MICHAEL DUNNE: I know another person who spoke was the executive director of Head Start of Lane County. What did that person talk about?
JULIA BOBOC: Yes, so the executive director of Head Start, Charlene Straw, she said that she talked a lot about how much this would affect the community, and specifically, she has worked with people like Shantae, including Shantae, in helping them find not just food assistance, but all those other things that we talked about: rent assistance, child care assistance, and now she talked a little bit about how this is going to affect staff at these organizations that provide these resources, who may also be benefiting from snap as well. So, everyone's going to be overrun. Essentially, the pantry lines are going to get someone said the pantry lines are going to get longer and the food supply is going to get shorter. So, a big resource, a big resource that was mentioned was food for Lean county.org That was a huge thing, and that just kind of allows it to have a lot of resources within it, talking about food pantries and food banks and things like that. And then also they have resources for people who do not need food aid but might want to help, which is a lot of a lot of people. A lot of the speakers at the event talked about our community and how this community really wants to step up and help, but they also talked about how there's no real way to fill that gap. I think the number for SNAP was that they provide about nine meals per family, or something like that, okay, and there's just no way for food pantries and food banks to fill that with such a huge, impactful program, and obviously anything helps, and that was a big part. And it was really reassuring to see how a lot of community grocery stores or restaurants are saying, you know, if you usually use snap and you don't have those benefits, we'll give you a meal for free, you know. Or we'll, you know, we'll help you out in some other way like that. But again, that gap is just way too huge to fill without programs like without programs like SNAP, people are going to go hungry even with all the effort that the community is putting in.
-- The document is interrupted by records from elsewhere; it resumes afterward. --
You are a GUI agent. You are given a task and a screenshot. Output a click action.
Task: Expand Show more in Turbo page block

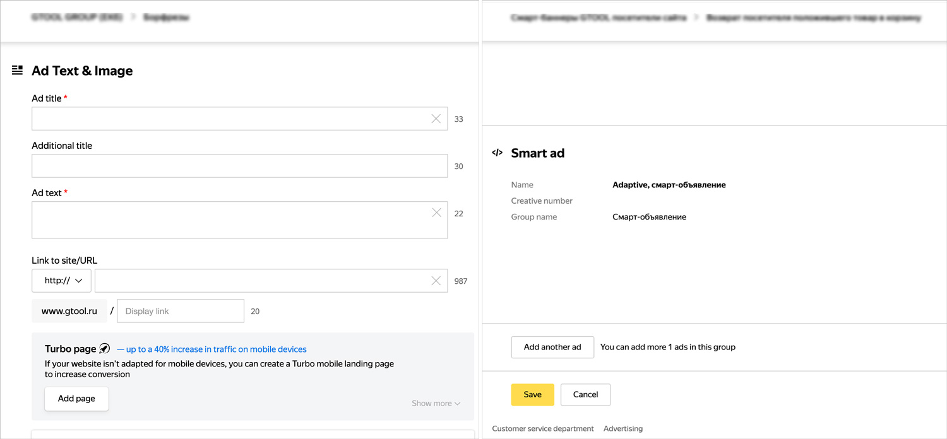pyautogui.click(x=436, y=404)
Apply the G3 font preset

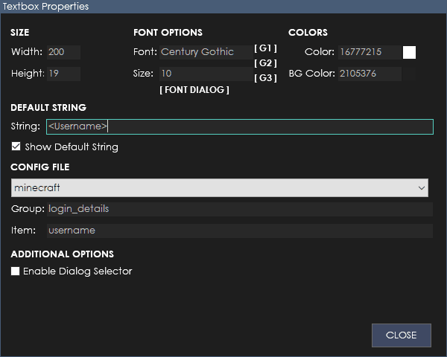click(x=265, y=78)
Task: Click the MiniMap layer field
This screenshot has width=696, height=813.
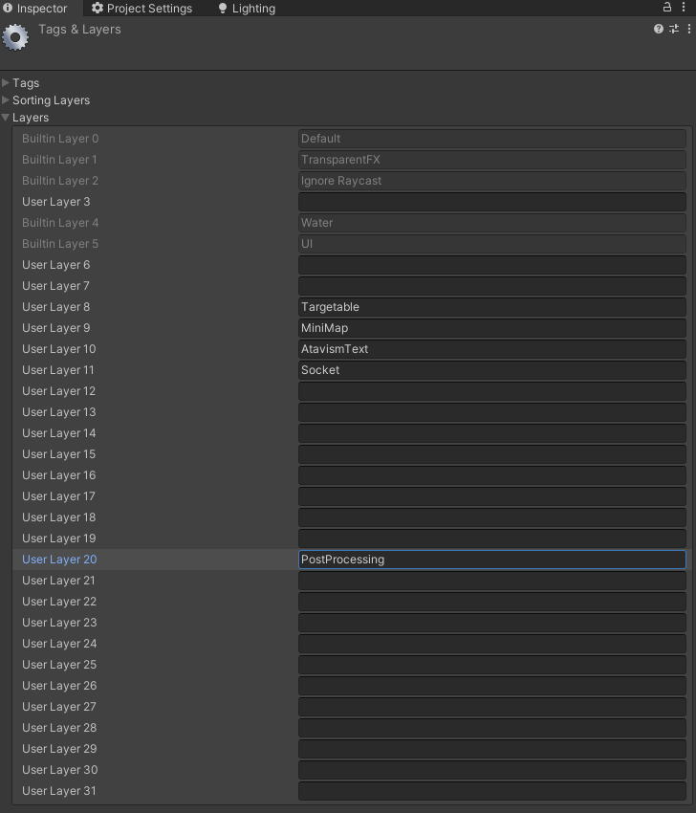Action: click(491, 328)
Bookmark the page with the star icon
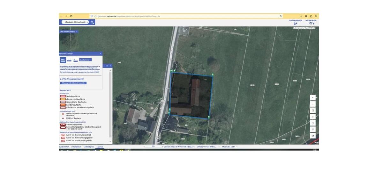Image resolution: width=383 pixels, height=191 pixels. pos(281,16)
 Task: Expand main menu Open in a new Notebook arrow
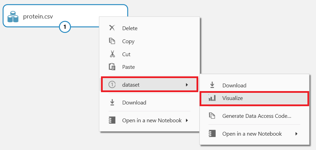(187, 120)
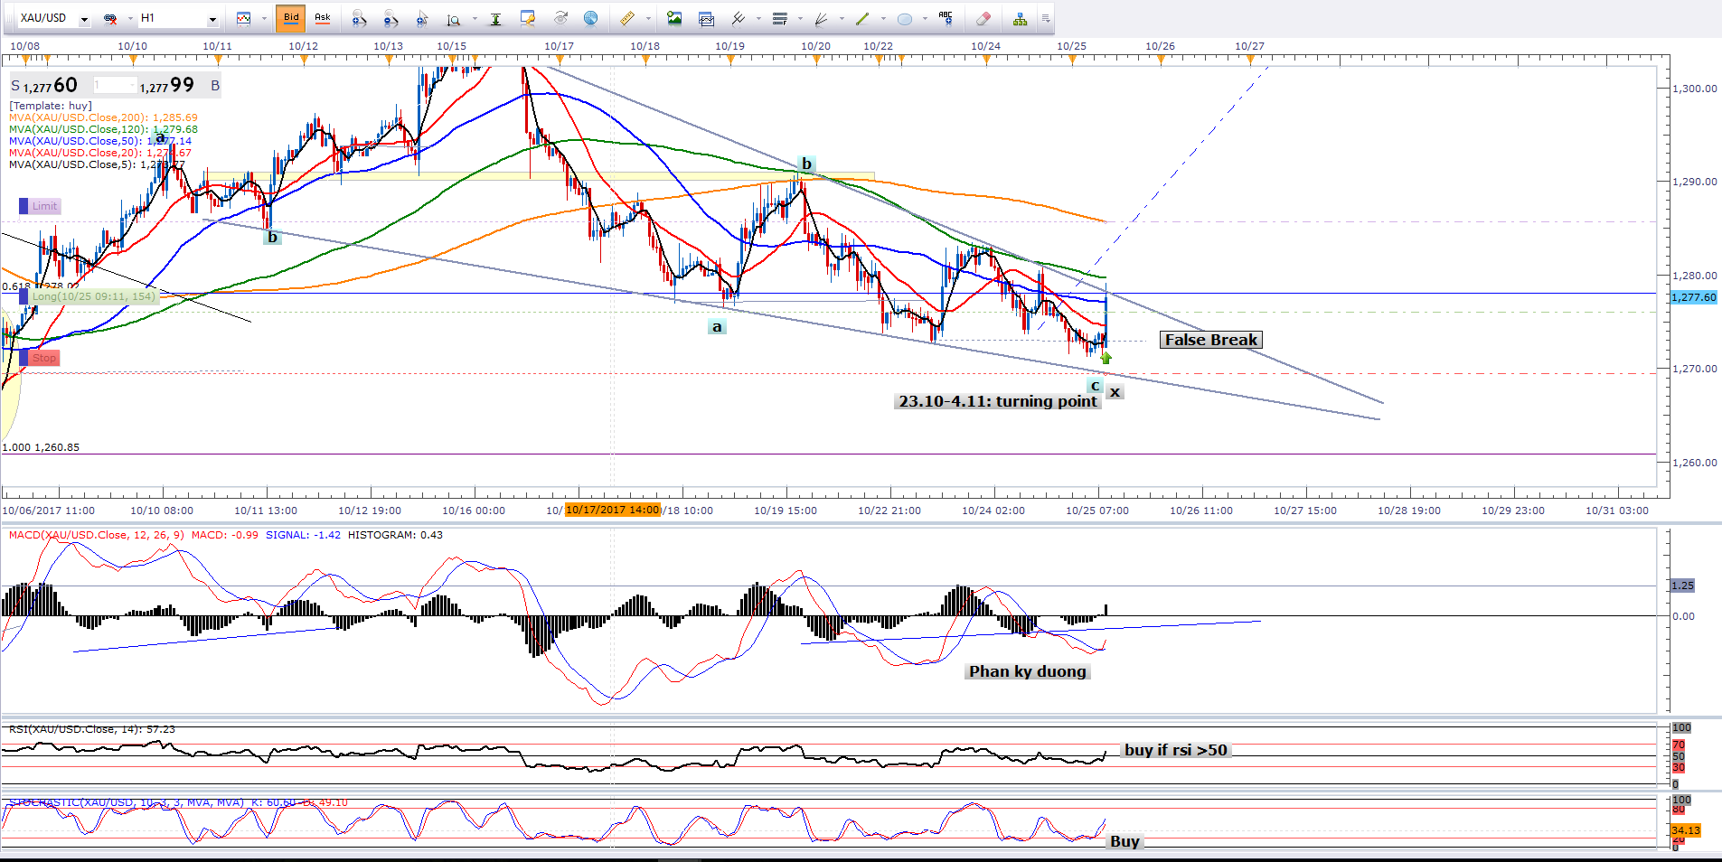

MICHAEL DUNNE: Tough times. Tough times. Julia Boboc, a reporter here at KLCC, covering that event with Senator Wyden and Representative Hoyle. Thank you so much for coming in and talking with us.
JULIA BOBOC: Thank you.
MICHAEL DUNNE: That's the show for today. All episodes of Oregon On The Record are available as a podcast at KLCC.org. Tomorrow on the show, you'll hear from the leader of central Oregon's largest nonprofit service provider, and hear how the government shutdown is forcing them and so many other organizations to scrap and claw to be able to feed and help their community. I'm Michael Dunne, host of Oregon On The Record. Thanks for listening.